ERA5-Land uses as input to control the simulated land fields ERA5 atmospheric variables, such as air temperature and air humidity. This is called the atmospheric forcing. Without the constraint of the atmospheric forcing, the model-based estimates can rapidly deviate from reality. Therefore, while observations are not directly used in the production of ERA5-Land, they have an indirect influence through the atmospheric forcing used to run the simulation. In addition, the input air temperature, air humidity and pressure used to run ERA5-Land are corrected to account for the altitude difference between the grid of the forcing and the higher resolution grid of ERA5-Land. This correction is called 'lapse rate correction'.
The ERA5-Land dataset, as any other simulation, provides estimates which have some degree of uncertainty.
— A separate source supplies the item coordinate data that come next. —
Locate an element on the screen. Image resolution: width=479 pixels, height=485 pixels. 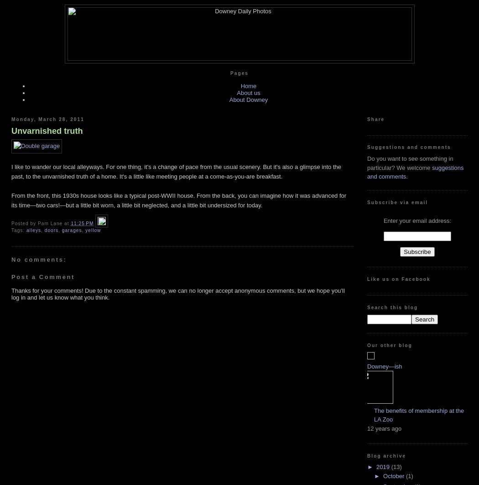
'About us' is located at coordinates (236, 93).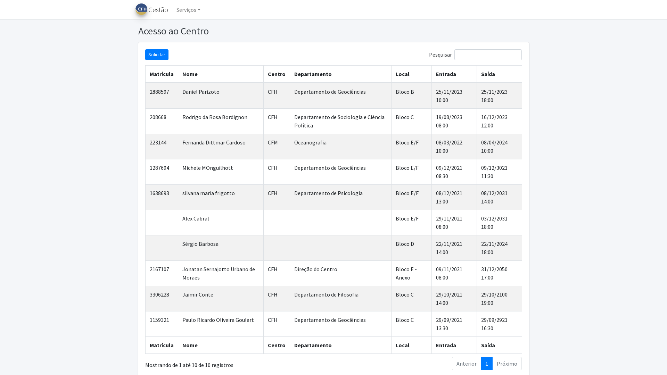 This screenshot has height=375, width=667. I want to click on 'Acesso ao Centro', so click(235, 31).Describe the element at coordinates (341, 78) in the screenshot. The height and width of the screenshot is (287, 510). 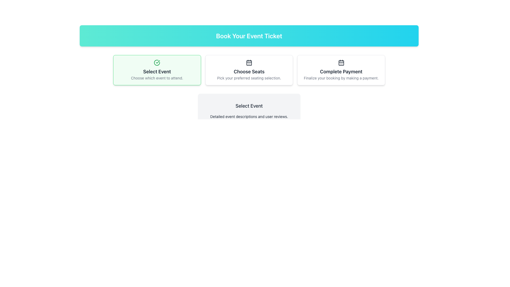
I see `the text label that says 'Finalize your booking by making a payment.' This label is styled with a small font size and gray color, located within a card below the title 'Complete Payment.'` at that location.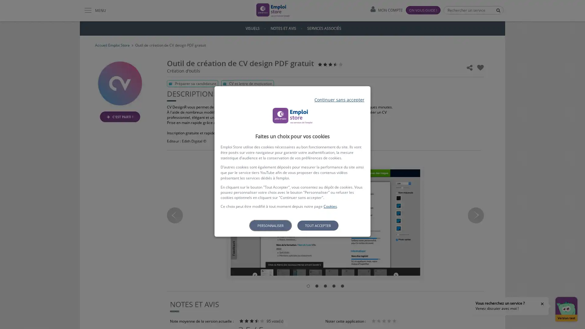 The image size is (585, 329). What do you see at coordinates (270, 226) in the screenshot?
I see `Personnaliser les parametres de confidentialite` at bounding box center [270, 226]. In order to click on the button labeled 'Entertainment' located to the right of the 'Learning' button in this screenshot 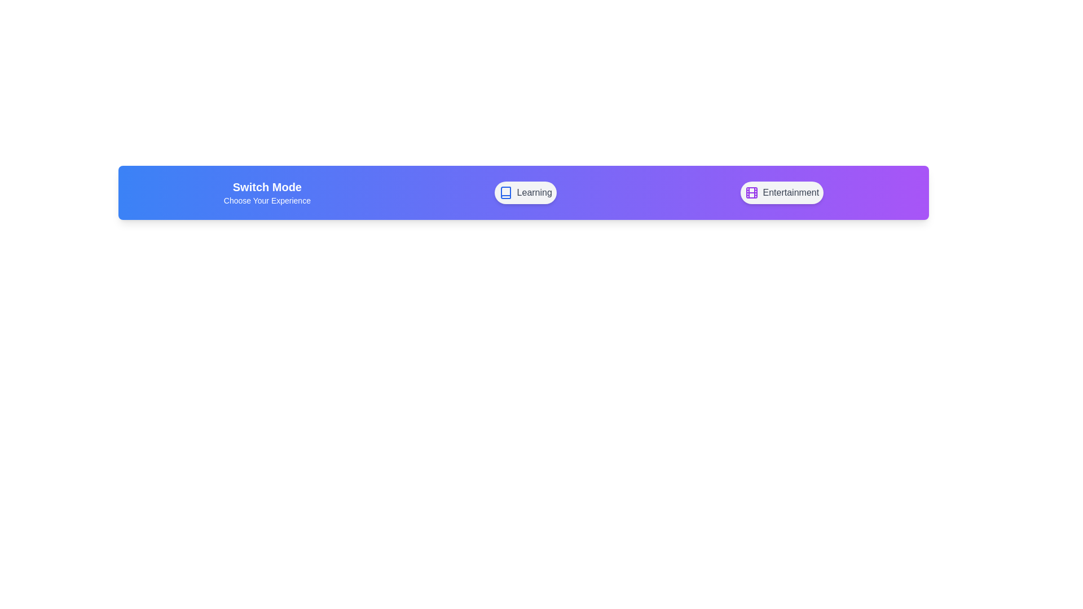, I will do `click(781, 192)`.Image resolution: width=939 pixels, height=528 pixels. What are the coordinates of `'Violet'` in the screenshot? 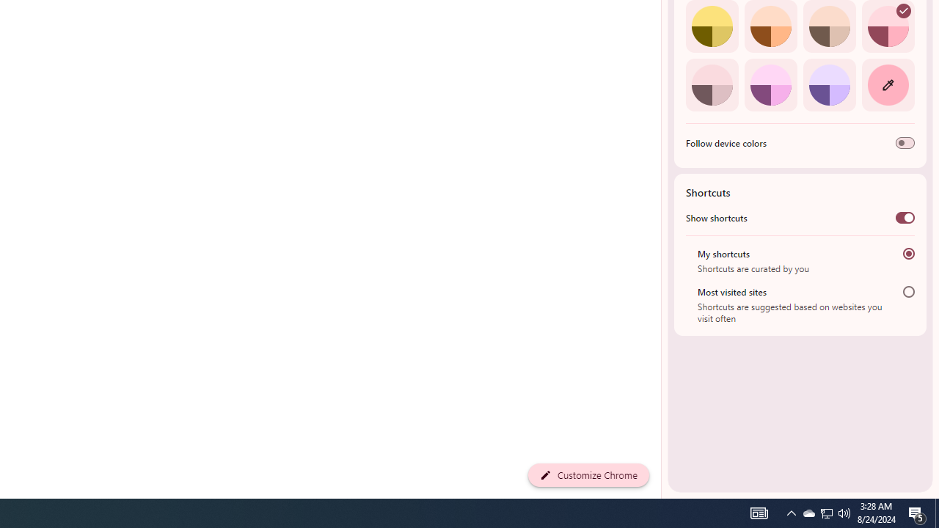 It's located at (829, 84).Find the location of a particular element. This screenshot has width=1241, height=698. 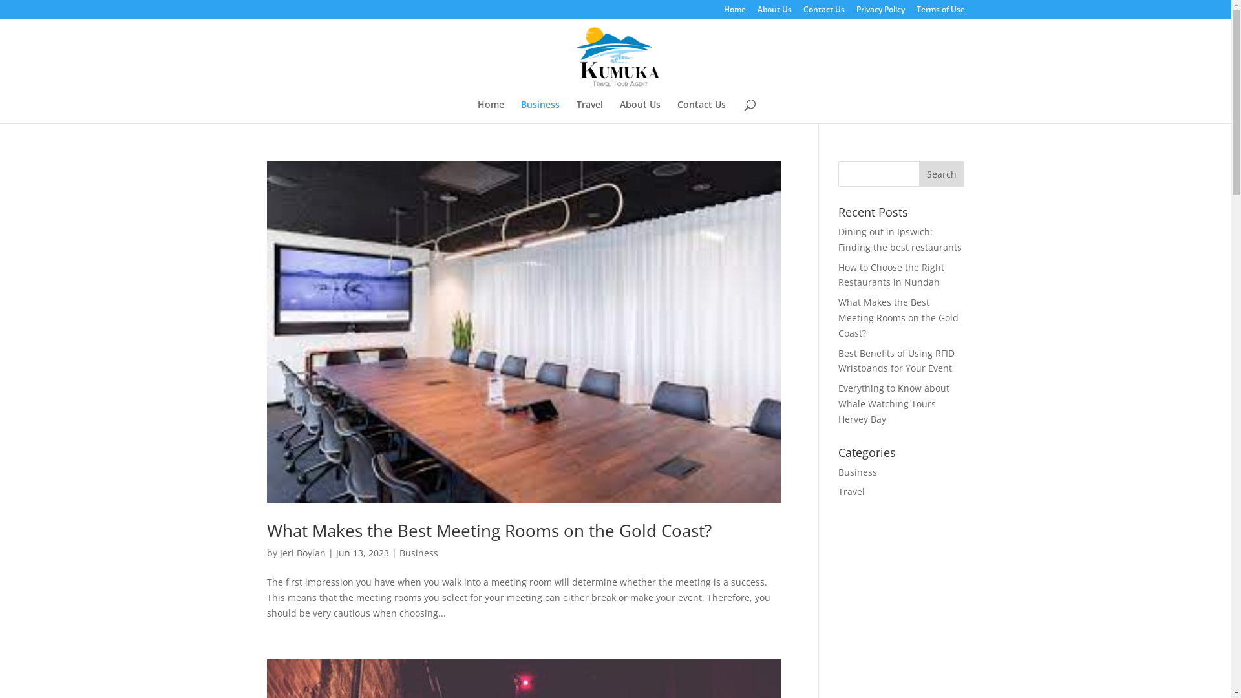

'What Makes the Best Meeting Rooms on the Gold Coast?' is located at coordinates (487, 531).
Numerical models can only provide a more or less accurate representation of the real physical processes governing different components of the Earth System. In general, the uncertainty of model estimates grows as we go back in time, because the number of observations available to create a good quality atmospheric forcing is lower. ERA5-land parameter fields can currently be used in combination with the uncertainty of the equivalent ERA5 fields.
The temporal and spatial resolutions of ERA5-Land makes this dataset very useful for all kind of land surface applications such as flood or drought forecasting. The temporal and spatial resolution of this dataset, the period covered in time, as well as the fixed grid used for the data distribution at any period enables decisions makers, businesses and individuals to access and use more accurate information on land states.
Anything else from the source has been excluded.